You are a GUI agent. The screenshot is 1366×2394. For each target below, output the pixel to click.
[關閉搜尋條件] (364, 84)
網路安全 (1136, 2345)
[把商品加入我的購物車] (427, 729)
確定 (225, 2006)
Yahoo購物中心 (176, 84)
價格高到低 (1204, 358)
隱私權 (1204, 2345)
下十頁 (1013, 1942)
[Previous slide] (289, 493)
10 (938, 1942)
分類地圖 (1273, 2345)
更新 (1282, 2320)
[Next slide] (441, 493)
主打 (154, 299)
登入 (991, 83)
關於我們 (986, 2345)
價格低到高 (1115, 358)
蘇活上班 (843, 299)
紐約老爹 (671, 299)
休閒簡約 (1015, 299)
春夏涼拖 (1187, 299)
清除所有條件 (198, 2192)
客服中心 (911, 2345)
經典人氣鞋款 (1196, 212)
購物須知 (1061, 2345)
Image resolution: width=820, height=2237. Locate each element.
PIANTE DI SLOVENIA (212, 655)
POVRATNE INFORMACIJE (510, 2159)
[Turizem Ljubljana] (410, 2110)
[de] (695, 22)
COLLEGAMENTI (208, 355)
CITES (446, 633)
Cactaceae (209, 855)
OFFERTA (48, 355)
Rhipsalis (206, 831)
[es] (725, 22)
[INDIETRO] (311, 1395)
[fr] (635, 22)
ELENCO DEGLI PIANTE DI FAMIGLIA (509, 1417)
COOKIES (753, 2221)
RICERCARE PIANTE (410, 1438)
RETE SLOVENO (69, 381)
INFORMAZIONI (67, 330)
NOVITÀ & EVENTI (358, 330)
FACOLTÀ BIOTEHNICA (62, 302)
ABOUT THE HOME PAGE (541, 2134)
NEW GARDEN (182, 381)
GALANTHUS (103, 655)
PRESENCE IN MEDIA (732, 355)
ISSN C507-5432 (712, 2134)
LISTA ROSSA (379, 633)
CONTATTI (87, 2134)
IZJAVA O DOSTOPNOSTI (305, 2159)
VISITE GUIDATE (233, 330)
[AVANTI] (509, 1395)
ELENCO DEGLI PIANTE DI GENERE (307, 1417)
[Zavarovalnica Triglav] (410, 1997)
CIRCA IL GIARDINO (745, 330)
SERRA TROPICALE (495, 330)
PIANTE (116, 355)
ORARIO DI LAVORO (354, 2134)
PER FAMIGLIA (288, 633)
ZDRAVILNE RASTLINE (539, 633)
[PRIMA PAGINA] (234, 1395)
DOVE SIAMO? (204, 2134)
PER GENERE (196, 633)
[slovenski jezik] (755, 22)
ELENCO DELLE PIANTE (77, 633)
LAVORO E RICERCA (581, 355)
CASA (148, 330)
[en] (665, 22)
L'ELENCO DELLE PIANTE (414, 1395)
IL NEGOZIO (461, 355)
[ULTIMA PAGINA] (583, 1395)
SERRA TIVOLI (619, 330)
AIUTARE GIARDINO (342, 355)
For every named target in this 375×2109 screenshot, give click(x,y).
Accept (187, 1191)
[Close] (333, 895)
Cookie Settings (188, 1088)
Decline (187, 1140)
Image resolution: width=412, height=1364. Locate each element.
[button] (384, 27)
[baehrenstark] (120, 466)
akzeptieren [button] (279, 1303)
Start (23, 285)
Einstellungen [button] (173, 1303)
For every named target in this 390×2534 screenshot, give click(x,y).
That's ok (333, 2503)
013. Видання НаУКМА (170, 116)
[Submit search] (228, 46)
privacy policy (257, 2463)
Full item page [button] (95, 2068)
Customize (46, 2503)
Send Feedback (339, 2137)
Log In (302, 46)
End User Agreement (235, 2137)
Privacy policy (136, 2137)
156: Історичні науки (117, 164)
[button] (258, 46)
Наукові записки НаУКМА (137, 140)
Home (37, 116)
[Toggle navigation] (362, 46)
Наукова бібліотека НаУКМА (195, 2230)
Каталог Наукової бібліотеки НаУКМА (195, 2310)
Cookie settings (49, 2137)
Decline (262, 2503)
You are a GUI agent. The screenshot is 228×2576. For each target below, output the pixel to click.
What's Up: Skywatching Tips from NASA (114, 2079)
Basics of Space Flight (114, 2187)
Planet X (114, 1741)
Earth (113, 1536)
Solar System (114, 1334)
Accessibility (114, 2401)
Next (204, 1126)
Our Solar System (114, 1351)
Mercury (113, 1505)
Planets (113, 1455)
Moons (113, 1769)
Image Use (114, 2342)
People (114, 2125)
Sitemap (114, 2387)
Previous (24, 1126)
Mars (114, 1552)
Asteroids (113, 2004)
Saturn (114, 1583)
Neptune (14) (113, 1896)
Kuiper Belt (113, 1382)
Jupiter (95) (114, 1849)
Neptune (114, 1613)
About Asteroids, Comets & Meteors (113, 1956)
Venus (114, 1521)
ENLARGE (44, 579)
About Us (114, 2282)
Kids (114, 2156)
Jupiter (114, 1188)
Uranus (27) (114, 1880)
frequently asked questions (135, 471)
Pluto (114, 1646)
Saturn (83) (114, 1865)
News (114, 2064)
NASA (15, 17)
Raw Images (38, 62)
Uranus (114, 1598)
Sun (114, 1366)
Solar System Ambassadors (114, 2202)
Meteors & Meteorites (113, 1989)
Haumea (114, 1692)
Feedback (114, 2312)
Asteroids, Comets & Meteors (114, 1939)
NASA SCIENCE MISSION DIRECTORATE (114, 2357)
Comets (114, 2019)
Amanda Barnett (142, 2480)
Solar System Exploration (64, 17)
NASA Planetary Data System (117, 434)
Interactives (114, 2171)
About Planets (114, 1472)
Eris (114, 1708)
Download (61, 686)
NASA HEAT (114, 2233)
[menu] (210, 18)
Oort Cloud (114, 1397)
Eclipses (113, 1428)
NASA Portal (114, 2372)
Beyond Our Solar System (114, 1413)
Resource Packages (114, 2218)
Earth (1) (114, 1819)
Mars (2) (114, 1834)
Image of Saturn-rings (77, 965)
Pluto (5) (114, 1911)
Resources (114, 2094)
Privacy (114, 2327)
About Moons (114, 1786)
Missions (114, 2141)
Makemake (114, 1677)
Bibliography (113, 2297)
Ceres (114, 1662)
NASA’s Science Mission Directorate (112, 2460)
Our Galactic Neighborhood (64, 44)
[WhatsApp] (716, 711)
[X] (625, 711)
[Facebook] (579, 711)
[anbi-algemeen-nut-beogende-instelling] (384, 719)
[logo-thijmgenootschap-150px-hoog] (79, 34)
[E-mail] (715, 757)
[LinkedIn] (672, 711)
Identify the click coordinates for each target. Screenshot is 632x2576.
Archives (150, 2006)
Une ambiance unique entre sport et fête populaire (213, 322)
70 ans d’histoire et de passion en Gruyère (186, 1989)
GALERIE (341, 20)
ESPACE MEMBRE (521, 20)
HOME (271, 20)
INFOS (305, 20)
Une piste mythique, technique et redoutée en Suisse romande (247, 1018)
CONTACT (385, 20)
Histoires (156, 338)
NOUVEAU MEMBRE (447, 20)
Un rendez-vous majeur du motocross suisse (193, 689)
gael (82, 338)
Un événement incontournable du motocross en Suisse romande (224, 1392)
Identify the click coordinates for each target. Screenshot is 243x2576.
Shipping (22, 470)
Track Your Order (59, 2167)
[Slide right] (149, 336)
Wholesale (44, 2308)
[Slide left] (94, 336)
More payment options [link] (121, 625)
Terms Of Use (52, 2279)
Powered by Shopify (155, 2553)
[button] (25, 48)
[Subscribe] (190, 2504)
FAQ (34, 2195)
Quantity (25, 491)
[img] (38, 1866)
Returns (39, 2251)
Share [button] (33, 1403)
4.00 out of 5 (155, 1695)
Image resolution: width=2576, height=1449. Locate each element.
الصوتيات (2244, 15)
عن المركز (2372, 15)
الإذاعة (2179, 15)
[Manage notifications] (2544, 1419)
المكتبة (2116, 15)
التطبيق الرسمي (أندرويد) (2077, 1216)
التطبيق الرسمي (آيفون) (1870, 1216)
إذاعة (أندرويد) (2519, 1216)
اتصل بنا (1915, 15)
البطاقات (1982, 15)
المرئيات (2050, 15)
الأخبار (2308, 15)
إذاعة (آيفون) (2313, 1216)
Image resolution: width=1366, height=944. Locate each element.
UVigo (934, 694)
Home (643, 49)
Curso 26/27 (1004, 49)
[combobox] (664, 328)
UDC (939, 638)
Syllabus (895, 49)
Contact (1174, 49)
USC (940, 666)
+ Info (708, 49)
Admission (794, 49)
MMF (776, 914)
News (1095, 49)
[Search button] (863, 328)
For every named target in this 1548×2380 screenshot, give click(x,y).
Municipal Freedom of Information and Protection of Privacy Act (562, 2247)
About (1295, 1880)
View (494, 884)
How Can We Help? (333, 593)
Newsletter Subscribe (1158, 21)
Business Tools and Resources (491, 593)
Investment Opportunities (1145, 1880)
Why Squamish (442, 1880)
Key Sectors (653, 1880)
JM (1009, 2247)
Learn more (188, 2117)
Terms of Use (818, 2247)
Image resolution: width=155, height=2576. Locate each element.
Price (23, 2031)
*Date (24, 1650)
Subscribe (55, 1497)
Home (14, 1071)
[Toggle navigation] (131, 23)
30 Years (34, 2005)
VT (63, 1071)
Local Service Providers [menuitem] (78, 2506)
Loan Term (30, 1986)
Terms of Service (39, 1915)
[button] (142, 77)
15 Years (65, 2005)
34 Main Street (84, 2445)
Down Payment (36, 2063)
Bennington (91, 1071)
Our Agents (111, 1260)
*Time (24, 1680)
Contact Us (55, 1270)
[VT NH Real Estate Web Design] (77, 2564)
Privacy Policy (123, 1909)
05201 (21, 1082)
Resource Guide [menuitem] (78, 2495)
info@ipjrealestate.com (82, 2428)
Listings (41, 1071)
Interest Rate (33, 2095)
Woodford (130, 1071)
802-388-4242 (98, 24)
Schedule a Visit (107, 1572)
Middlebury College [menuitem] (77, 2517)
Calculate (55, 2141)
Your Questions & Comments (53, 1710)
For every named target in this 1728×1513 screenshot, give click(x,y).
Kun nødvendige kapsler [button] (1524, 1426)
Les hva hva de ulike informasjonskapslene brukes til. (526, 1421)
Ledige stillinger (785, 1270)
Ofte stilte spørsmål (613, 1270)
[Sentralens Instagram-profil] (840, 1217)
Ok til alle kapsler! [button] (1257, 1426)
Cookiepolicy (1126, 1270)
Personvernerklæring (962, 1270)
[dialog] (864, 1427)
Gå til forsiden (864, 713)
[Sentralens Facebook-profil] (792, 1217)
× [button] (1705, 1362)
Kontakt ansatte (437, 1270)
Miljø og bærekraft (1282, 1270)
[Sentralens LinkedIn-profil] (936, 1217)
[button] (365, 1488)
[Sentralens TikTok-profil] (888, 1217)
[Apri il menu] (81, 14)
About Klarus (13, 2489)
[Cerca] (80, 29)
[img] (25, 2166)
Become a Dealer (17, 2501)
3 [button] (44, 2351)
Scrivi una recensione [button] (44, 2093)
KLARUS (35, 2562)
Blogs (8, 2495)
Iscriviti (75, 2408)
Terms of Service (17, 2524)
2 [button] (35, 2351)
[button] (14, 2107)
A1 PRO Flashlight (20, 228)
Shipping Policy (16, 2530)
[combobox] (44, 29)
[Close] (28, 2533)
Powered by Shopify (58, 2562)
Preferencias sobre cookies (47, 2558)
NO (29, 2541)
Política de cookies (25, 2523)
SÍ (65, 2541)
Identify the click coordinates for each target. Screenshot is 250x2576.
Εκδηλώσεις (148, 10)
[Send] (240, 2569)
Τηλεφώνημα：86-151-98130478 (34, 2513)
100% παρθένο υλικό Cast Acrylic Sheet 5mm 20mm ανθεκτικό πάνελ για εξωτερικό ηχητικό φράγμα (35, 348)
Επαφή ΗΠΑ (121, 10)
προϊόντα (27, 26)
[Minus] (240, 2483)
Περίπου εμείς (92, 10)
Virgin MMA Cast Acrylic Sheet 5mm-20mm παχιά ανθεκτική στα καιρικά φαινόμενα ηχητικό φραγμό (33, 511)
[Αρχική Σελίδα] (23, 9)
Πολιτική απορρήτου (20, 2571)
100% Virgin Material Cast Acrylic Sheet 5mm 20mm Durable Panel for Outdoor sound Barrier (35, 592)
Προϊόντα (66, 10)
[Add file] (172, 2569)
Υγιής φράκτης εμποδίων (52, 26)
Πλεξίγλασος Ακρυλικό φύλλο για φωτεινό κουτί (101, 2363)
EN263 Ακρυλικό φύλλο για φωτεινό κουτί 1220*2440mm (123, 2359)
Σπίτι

───

- [TASK DETAILS] Each line from the top of the listing down to and including the one containing "10 (938, 1942)" should be transcribed exactly; nothing else is to be output.

- [EXPECTED ANSWER]
You are a GUI agent. The screenshot is 1366×2394. For each target below, output the pixel to click.
[關閉搜尋條件] (364, 84)
網路安全 (1136, 2345)
[把商品加入我的購物車] (427, 729)
確定 (225, 2006)
Yahoo購物中心 (176, 84)
價格高到低 (1204, 358)
隱私權 (1204, 2345)
下十頁 (1013, 1942)
[Previous slide] (289, 493)
10 (938, 1942)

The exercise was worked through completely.